Optional app override:

npm run smoke -- TextEdit

MCP Client Config

Use the packaged launcher:

{
  "mcpServers": {
    "computer-use": {
      "command": "mac-use"
    }
  }
}

If you are running from a local checkout instead of a global install:

{
  "mcpServers": {
    "computer-use": {
      "command": "node",
      "args": ["/absolute/path/to/mac-computer-use/bin/mac-use.js"]
    }
  }
}

What It Does

The server exposes the same high-level tool set we observed from Codex Computer Use:

  • list_apps
  • get_app_state
  • click
  • drag
  • type_text
  • press_key
  • set_value
  • scroll
  • perform_secondary_action

Under the hood:

  • the MCP server is a Node stdio process
  • the native behavior lives in helper/ComputerUseNativeHelper.swift
  • the Swift helper is compiled into ~/Library/Caches/mac-use at runtime, or into MAC_USE_CACHE_DIR when that environment variable is set
  • the helper handles accessibility inspection/actions, pointer/keyboard events, screenshots, and the visible second cursor overlay

Tool Summary

list_apps

Returns a user-facing inventory of running apps plus recent non-running apps when metadata is available.

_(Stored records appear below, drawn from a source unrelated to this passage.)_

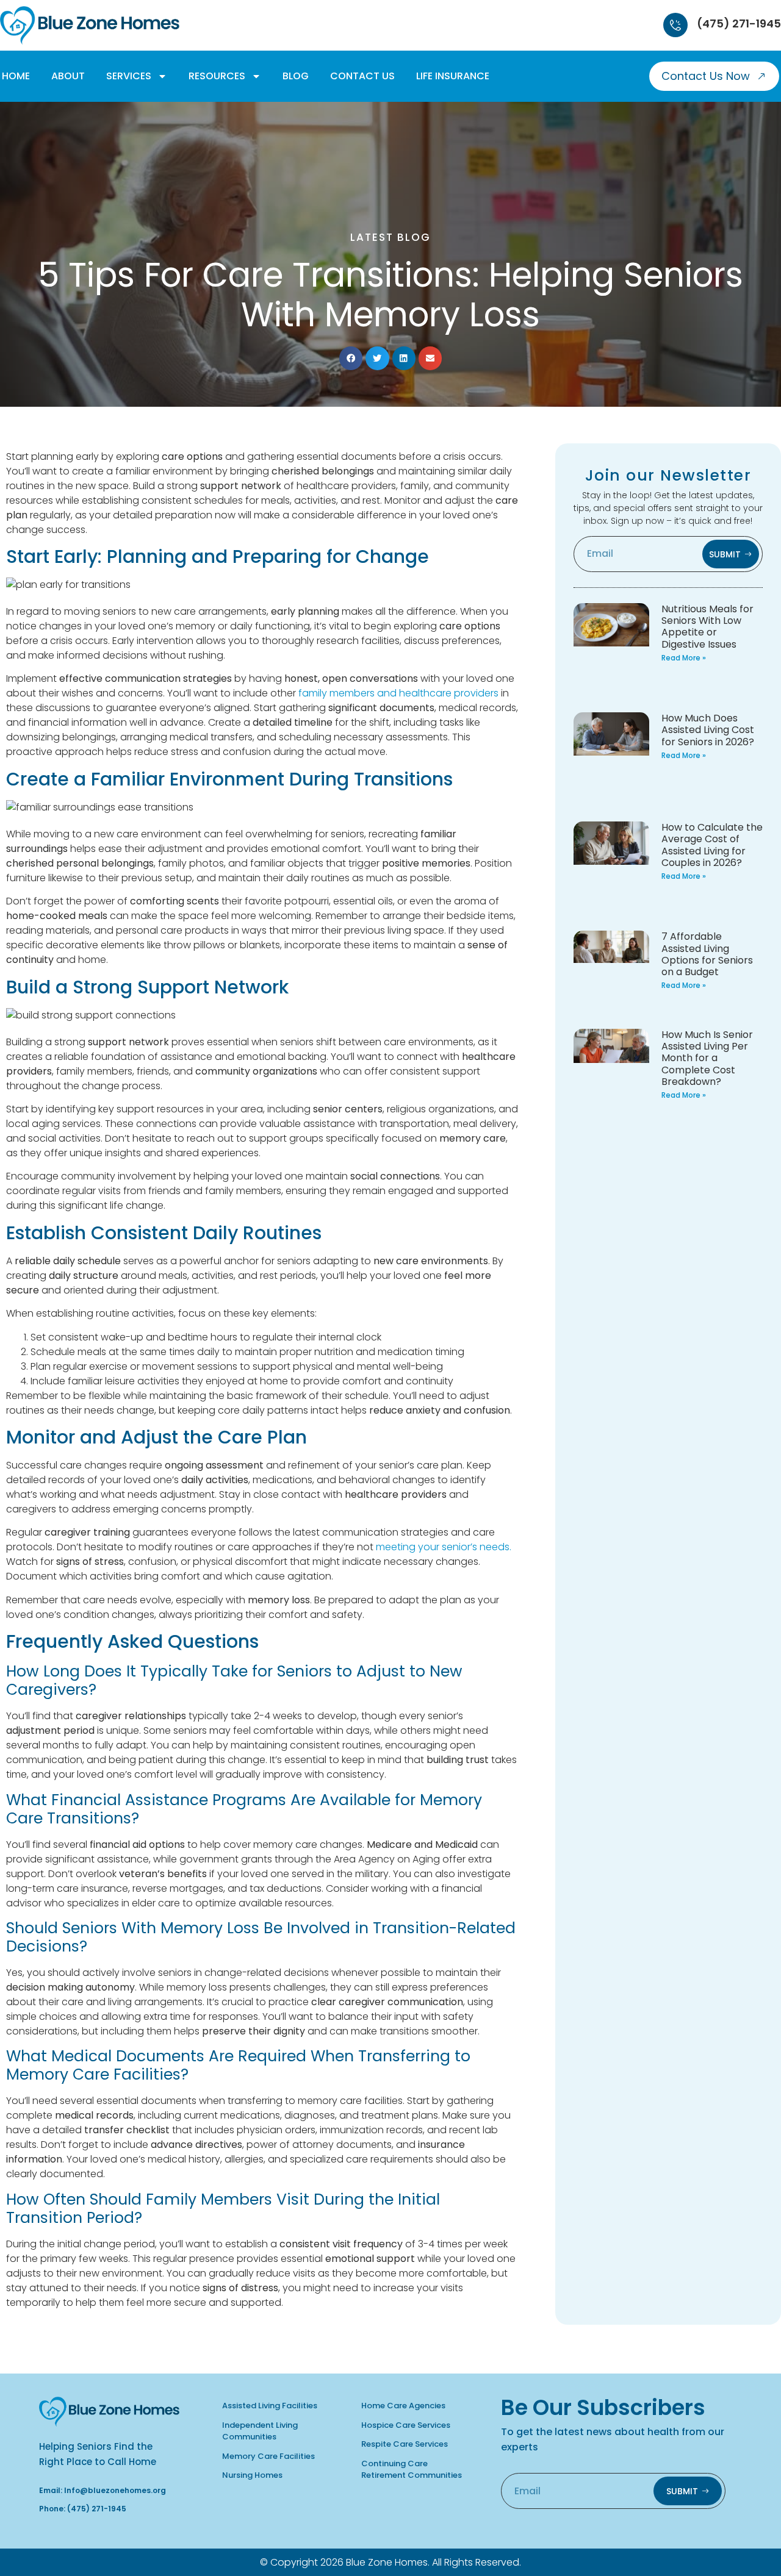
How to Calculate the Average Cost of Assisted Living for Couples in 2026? (712, 845)
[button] (350, 358)
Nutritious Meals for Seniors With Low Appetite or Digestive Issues (707, 626)
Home (16, 76)
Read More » (683, 658)
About (68, 76)
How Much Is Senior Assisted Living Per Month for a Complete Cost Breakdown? (707, 1058)
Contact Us (362, 76)
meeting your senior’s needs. (443, 1547)
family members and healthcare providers (398, 693)
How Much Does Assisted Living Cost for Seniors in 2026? (707, 729)
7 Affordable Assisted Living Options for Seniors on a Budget (707, 954)
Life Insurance (452, 76)
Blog (296, 76)
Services (128, 76)
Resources (217, 76)
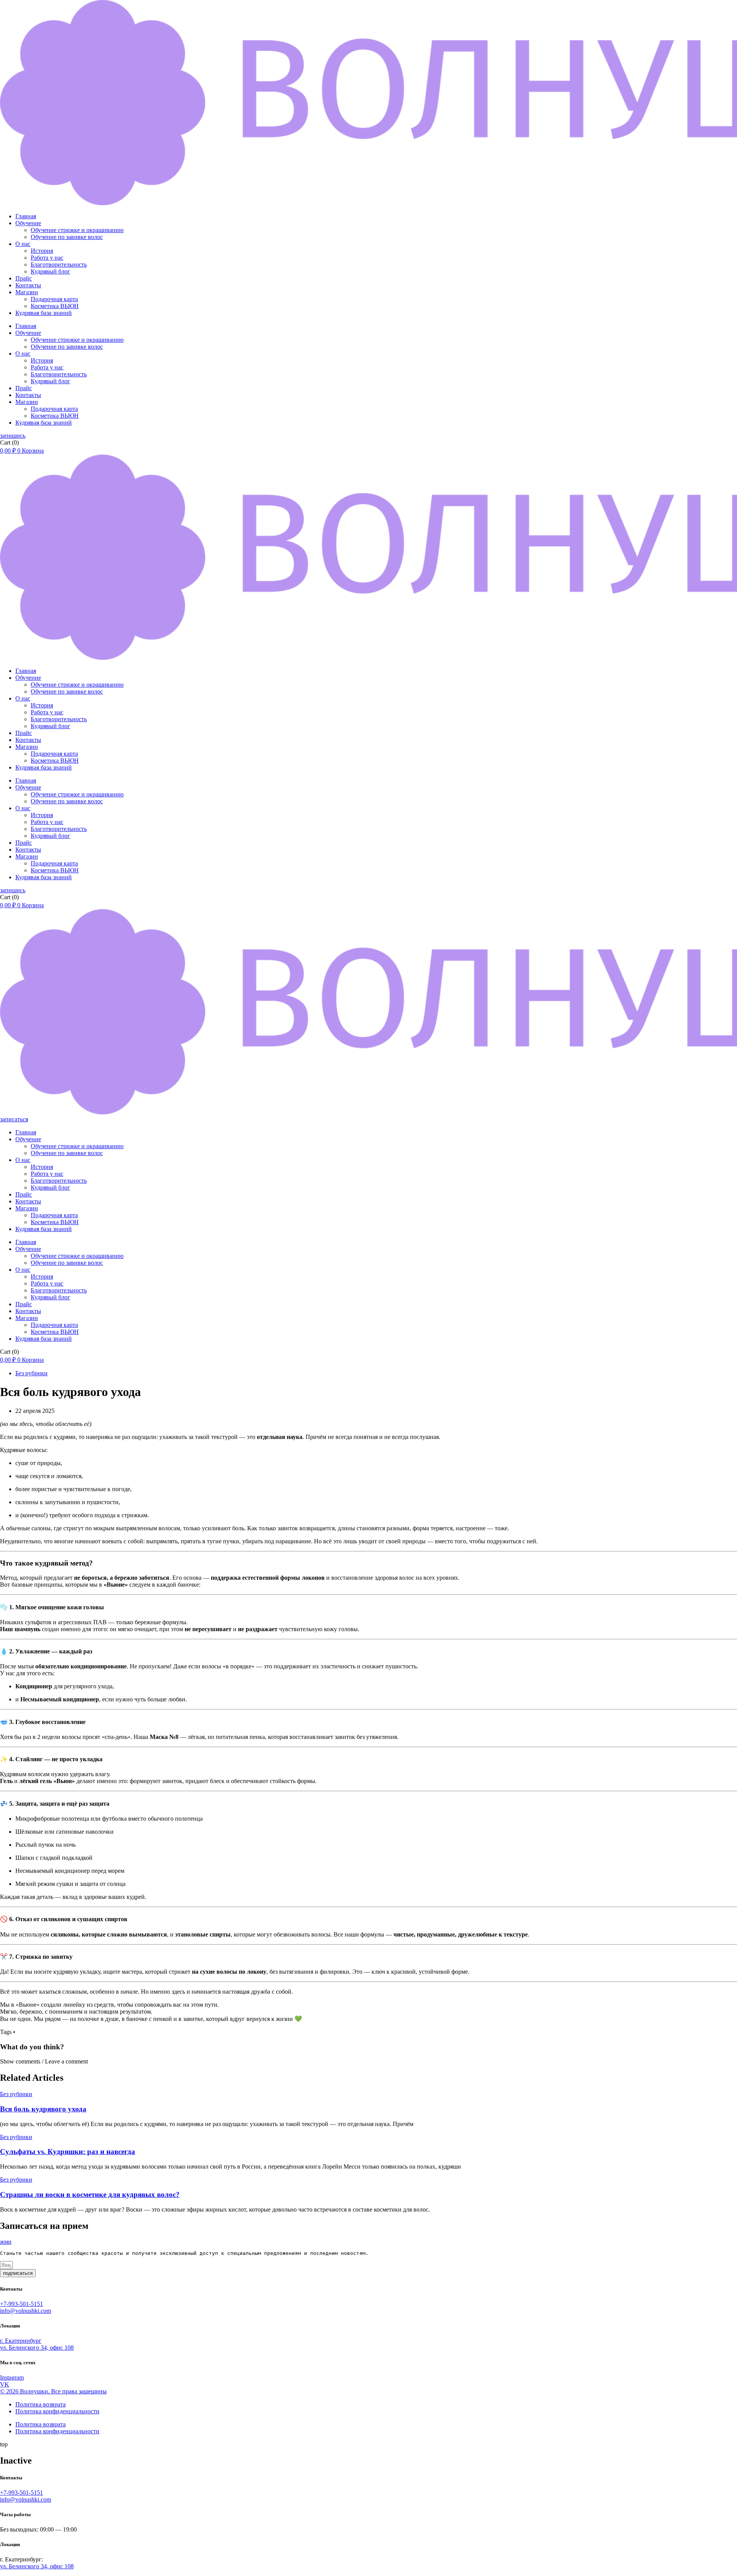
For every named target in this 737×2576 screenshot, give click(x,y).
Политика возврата (40, 2404)
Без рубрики (31, 1373)
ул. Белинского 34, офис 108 (37, 2566)
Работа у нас (47, 257)
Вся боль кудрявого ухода (43, 2109)
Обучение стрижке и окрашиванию (77, 230)
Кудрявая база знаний (43, 313)
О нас (22, 244)
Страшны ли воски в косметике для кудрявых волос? (90, 2194)
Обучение (28, 223)
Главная (25, 216)
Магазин (26, 292)
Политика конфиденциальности (57, 2411)
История (42, 250)
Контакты (28, 285)
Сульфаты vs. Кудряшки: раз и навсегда (67, 2151)
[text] (368, 2253)
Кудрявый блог (50, 271)
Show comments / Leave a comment (44, 2061)
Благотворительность (59, 264)
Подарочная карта (54, 299)
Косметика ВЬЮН (55, 306)
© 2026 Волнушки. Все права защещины (53, 2391)
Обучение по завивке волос (67, 237)
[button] (368, 2061)
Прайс (23, 278)
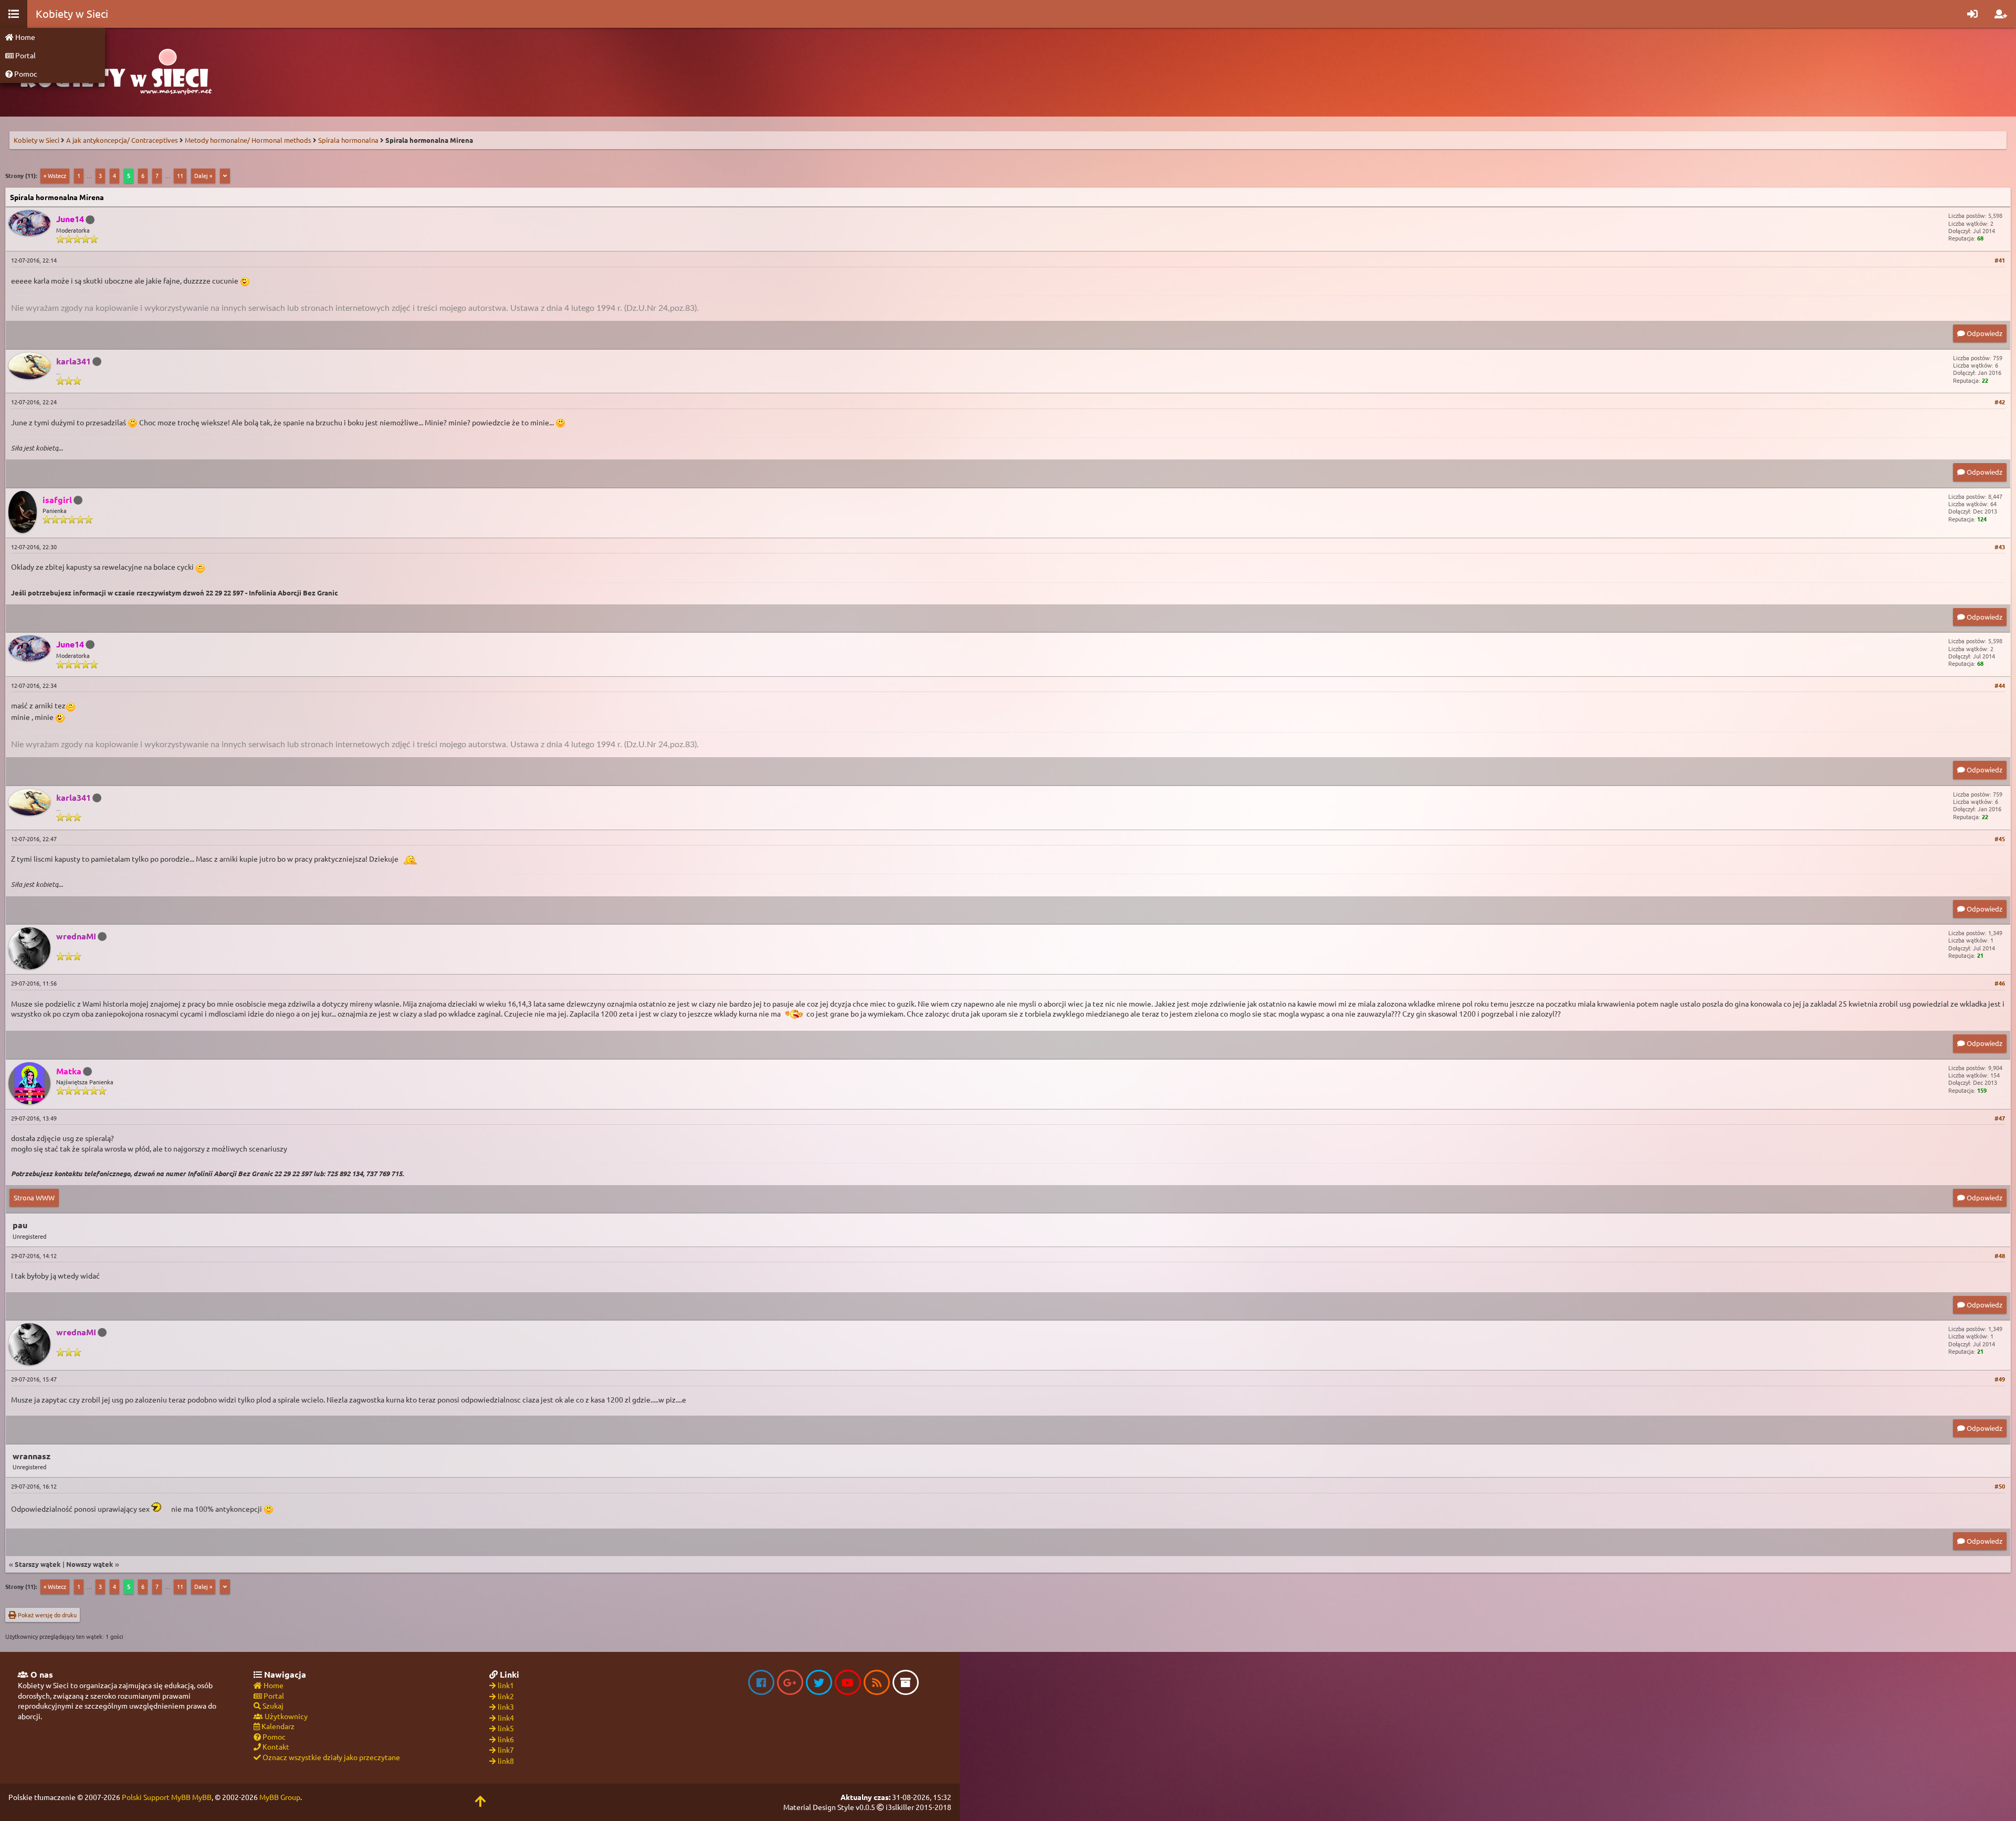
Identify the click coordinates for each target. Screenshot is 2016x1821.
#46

Structured result includes:

  • name
  • bundleId
  • pid
  • running
  • frontmost
  • visible
  • lastUsed
  • uses

get_app_state

Returns:

  • app identity
  • window title
  • accessibility tree text
  • structured elements
  • screenshot artifact when available

Structured elements include fields such as:

  • index
  • id
  • role
  • title
  • description
  • value
  • focused
  • settable
  • actions
  • bounds

click

Currently implemented with coordinate clicks on the native backend.

drag

Native pointer drag between coordinates.

type_text

Literal text input using native event synthesis.

press_key

Native key press support for:

  • printable keys
  • common special keys
  • modifier combinations such as cmd+c, shift+tab

set_value

Direct AX value mutation for settable UI elements.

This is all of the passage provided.